Becoming the victim of someone else’s sin is never a sin. It wouldn’t have been for Maria Goretti, either. If she had been raped and then fatally stabbed, instead of fatally stabbed fighting off her attacker, she would have incurred no guilt. God would have still known her to be pure. It’s not a sin to be forced into sex at knife point. It’s not a sin to be someone who has been sinned against, sexually or otherwise. I don’t think people realize how badly they hurt survivors of rape or other kinds of abuse, when they suggest that Maria Goretti “died rather than give up her purity” and leave the story at that without qualification.  As if those of us who didn’t manage to die instead of enduring that violation, aren’t pure. Maria Goretti  would have been “pure” either way.

If the Sister thinks that about Maria Goretti– if she thinks sainthood involves keeping others from victimizing you–what does she think of Jesus?
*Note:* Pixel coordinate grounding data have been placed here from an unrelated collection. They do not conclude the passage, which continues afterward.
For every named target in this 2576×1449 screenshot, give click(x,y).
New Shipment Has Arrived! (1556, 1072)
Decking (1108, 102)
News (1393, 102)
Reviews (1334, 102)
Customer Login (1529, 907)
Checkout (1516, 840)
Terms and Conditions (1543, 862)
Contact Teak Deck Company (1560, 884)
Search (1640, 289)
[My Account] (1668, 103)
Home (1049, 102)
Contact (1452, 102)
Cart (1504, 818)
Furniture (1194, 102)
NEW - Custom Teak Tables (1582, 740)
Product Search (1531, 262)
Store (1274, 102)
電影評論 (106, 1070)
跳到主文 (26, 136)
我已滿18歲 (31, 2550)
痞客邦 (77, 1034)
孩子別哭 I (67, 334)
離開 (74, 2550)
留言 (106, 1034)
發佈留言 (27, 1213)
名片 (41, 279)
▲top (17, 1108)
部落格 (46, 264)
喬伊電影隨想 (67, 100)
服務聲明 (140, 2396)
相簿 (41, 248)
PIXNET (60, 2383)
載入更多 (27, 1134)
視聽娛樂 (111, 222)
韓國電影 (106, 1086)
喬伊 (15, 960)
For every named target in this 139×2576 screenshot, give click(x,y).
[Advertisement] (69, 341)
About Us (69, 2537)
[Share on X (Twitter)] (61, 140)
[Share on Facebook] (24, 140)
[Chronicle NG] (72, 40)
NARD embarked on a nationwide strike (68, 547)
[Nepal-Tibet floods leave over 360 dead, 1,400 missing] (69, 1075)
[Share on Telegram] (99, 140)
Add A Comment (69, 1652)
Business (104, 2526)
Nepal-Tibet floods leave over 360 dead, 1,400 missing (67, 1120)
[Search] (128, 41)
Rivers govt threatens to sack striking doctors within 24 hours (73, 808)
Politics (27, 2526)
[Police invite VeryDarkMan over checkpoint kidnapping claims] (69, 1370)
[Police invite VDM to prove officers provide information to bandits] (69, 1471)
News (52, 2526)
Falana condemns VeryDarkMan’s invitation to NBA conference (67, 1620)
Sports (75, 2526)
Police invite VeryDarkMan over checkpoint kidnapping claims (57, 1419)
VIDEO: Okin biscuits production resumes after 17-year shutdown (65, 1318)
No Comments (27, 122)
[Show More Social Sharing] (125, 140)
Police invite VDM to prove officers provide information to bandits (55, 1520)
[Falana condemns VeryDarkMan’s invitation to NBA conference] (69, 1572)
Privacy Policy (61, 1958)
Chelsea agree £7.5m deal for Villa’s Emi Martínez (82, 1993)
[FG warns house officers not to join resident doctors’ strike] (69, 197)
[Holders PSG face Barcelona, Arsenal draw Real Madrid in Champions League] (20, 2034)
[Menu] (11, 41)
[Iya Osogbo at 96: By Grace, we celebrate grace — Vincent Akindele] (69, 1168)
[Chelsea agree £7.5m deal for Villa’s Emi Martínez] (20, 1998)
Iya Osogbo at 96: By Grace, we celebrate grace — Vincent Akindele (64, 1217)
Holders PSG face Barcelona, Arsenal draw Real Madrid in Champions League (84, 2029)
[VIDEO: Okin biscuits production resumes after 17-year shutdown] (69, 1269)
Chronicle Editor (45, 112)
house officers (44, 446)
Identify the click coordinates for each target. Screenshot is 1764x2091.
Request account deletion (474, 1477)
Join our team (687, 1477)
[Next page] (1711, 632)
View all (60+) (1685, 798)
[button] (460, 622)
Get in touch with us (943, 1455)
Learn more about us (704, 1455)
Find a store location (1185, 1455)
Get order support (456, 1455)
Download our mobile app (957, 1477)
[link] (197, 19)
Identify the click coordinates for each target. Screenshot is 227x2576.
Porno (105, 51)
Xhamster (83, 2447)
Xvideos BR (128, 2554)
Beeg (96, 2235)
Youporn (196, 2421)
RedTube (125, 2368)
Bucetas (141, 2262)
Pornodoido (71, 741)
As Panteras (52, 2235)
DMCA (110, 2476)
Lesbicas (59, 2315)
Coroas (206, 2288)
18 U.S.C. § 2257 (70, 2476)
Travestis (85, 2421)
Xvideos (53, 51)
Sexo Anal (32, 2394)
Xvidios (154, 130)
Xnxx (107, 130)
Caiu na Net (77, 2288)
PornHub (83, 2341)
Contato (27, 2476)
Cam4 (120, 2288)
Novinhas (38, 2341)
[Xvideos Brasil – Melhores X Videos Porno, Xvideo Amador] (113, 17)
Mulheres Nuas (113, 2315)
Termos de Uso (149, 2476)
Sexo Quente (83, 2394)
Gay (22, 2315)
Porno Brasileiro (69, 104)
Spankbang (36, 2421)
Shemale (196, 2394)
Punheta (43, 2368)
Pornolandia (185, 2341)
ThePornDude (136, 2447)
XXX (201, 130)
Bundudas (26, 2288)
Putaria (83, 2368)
Jesus was stripped naked, scourged, dressed as a mocked king, dragged uphill carrying a cross, then stripped naked again and hung up for the world to see until He suffocated– that’s how crucifixion victims die; they die of suffocation from trying to breathe while dangling by their arms like that. He wasn’t wearing a loincloth, He was naked, and His culture viewed that with far more shame and disgust than ours does. That’s physical and sexual violence; that’s sadism, that’s abuse that you and I can’t imagine. Christ could have forced them to stop with a word, at any time, but He did not. He allowed them to do everything they wanted. He could have willed to die from the scourging or the crowning with thorns, or at any point on the Via Dolorosa. But He didn’t. He remained alive until three o’clock, when the darkness covered the land. He cried out, “My God, why have you abandoned me?” He cried again “Into Your hands I commend my spirit,” and then He gave up the ghost.

Because of this, God greatly exalted Him, and bestowed on Him the Name that is above every Name.